▶ WORK REQUIRED
For the data below, please report each line where the word "height" is found.

▶ DATA SHOWN
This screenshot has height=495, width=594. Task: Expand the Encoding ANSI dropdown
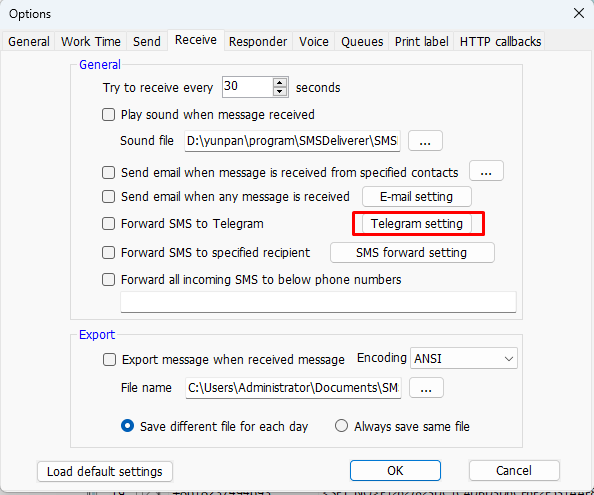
--
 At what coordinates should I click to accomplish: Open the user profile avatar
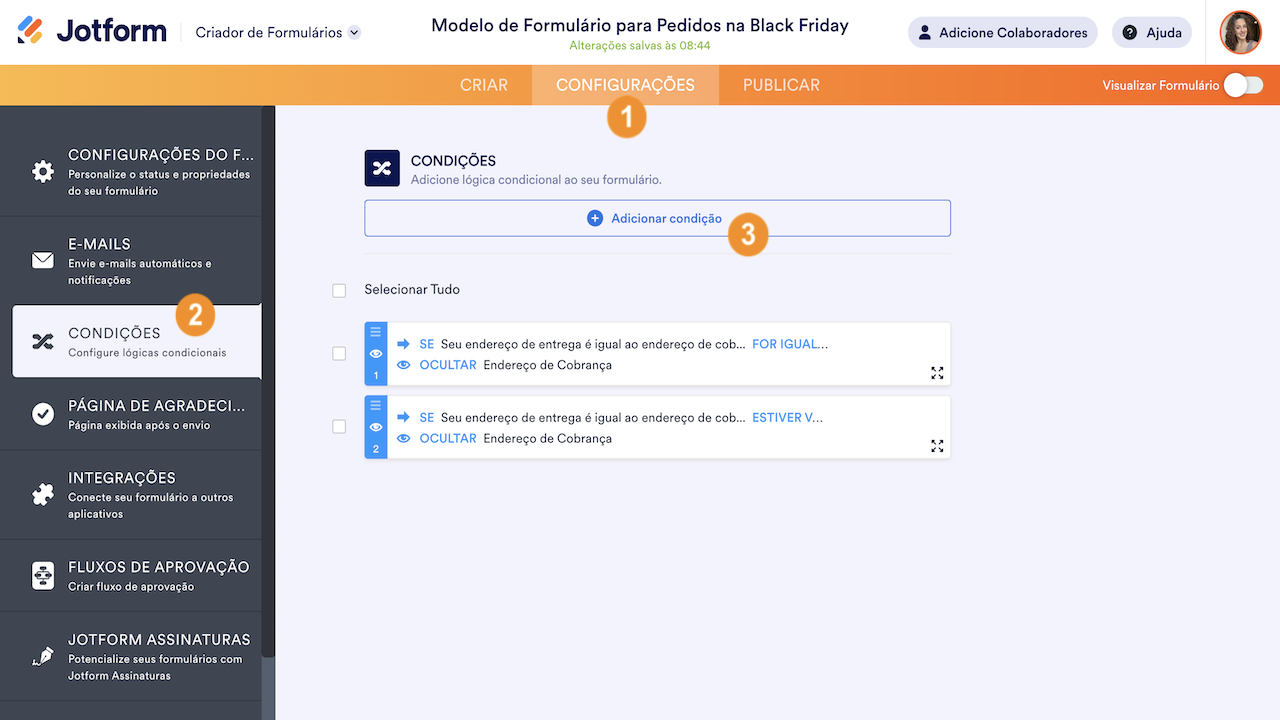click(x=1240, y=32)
==
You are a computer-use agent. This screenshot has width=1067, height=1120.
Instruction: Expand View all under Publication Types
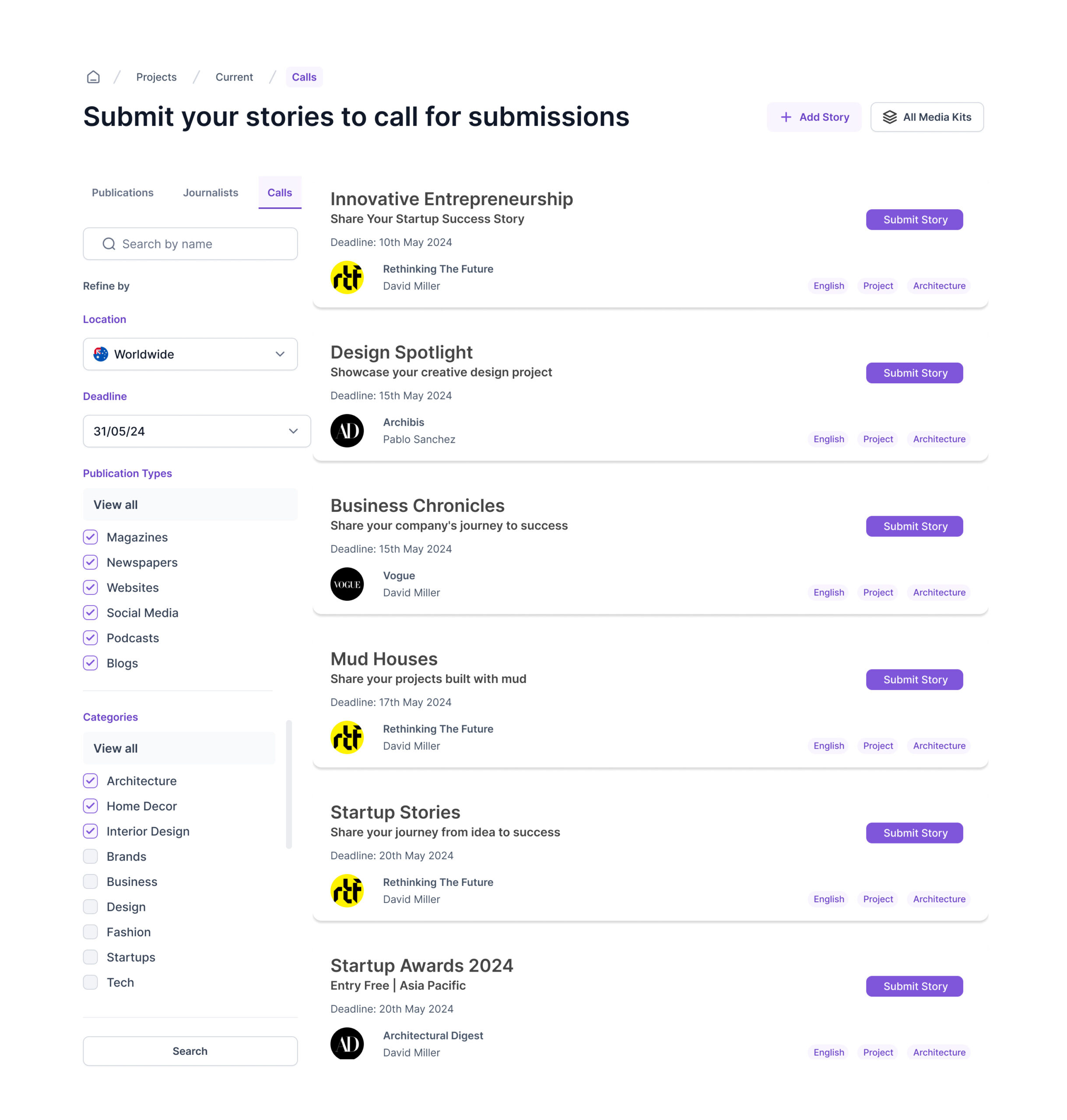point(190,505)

▶ ANSWER
This screenshot has height=495, width=594. Task: Expand the Encoding ANSI dropdown
You are a computer-use agent. This screenshot has width=1067, height=1120.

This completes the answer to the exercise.